[cfe-dev] Confusing comment on LexTokenInternal
AlisdairM(public)
public at alisdairm.net
Wed Jul 8 11:36:41 PDT 2009
> -----Original Message-----
> From: Chris Lattner [mailto:clattner at apple.com]
> Sent: 07 July 2009 18:25
> To: AlisdairM (public)
> Cc: 'clang-dev Developers'
> Subject: Re: [cfe-dev] Confusing comment on LexTokenInternal
> > Oh, and it gets worse! I've not doubled this again to support user-
> > defined-string-literals, which will also compound the number of
> > character, floating point and integer literals we define. If I
> > follow the existing scheme we will go from 2 string literal token
> > types (tok:string_literal and tok::wide_string_literal) to 20!
>
> Ok, if this is the case, it is probably better to go from two token
> types to one (just string_literal) and have the literal parser stuff
> actually do the categorization. I think the interesting clients all
> using the literal parser anyway.
>
> > So what does this mean in practice?
> >
> > I want to kill tok::wide_string_literal and somehow stuff the
> > encoding into tok::string_literal (char, char16_t, char32_t, wchar_t
> > or u8 special.
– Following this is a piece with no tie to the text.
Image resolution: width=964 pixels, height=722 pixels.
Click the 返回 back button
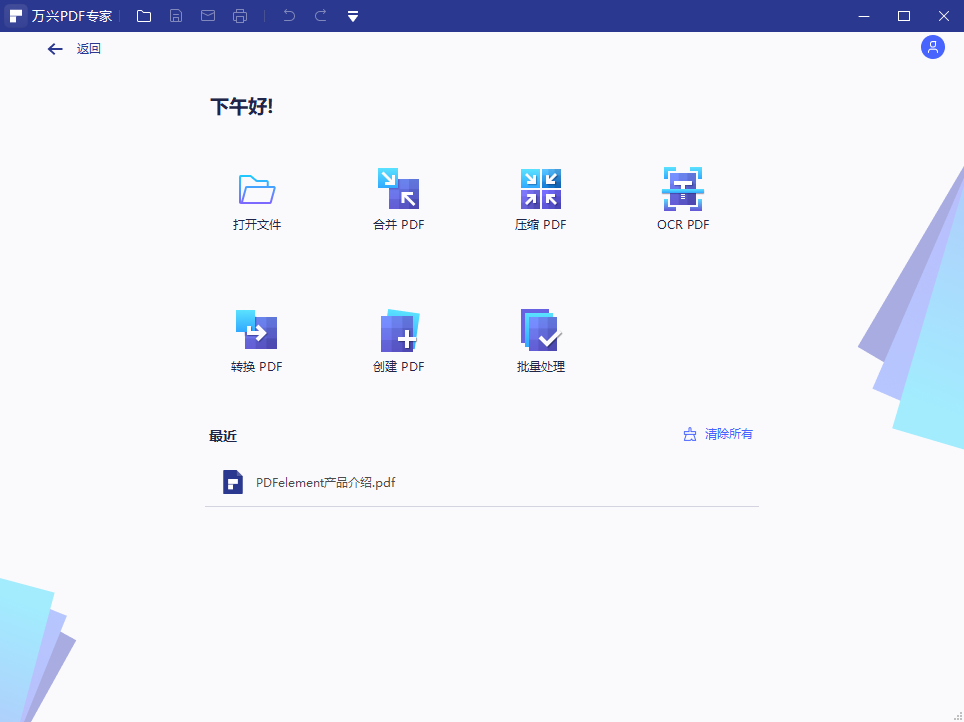[x=73, y=47]
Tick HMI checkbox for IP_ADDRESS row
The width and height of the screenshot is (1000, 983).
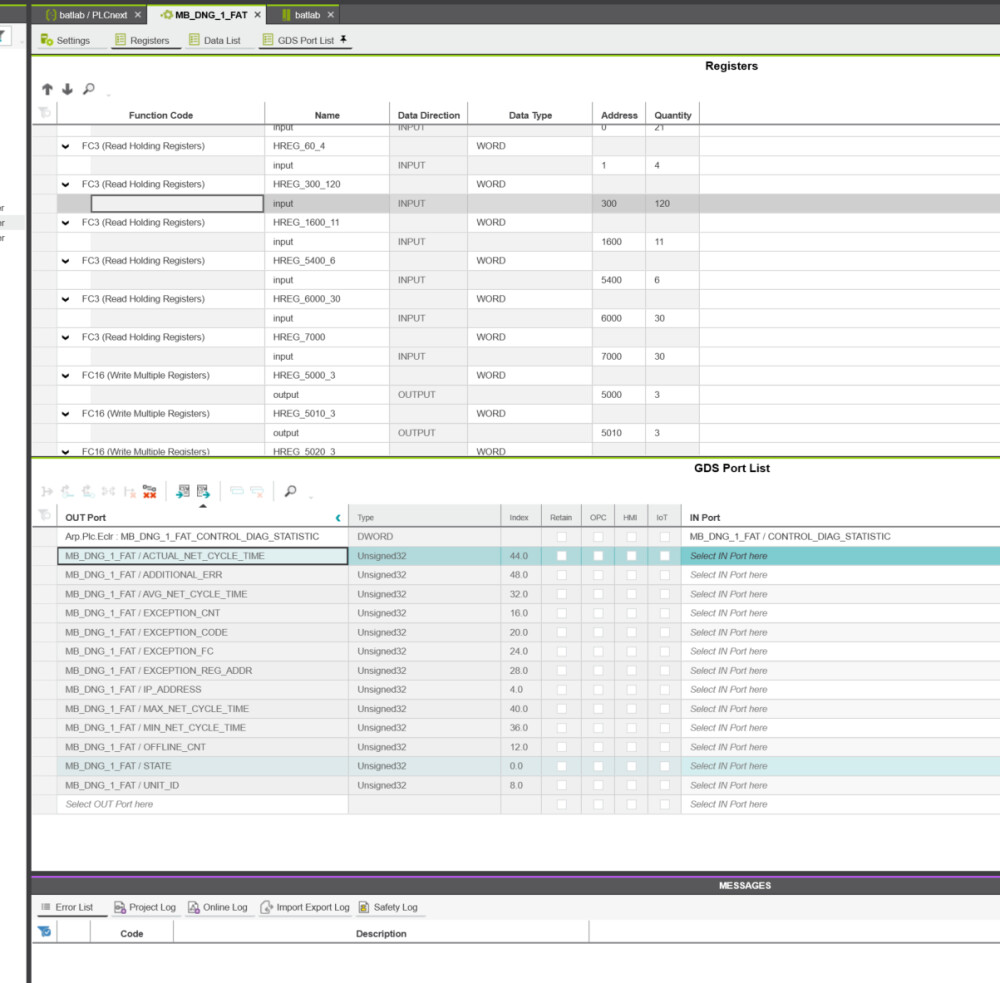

Options for other languages may be appropriate too).
> > Any advice on how to approach this appreciated.
>
> Makes sense to me! Do you actually need to encode this in the
> *Token*? Could you just have StringLiteralParser determine these
> properties?
OK, tried it, and time to scratch that plan already!
The problem is not that string_literal cannot handle the wide_string_literal cases, that was easy to fix up. However, there are a few places in the grammar that require string literal be exactly that - a narrow string literal. Examples are #include "myfile" and extern "C".
Now I could try and stuff a flag into the token to indicate it truly is a narrow string literal - but we already have that effect with the two separate tokens. That seems to be working and is quite well tested by now so I think we should keep this in place.
The new plan is to repurpose wide_string_literal to cover any annotated string literal i.e. with any prefix or suffix. 'Annotated' seems to have other connotations though so I'm looking for a better term. In the meantime I'll put the foundation in for wide_string_literal to handle the 19 other cases that string_literal does not.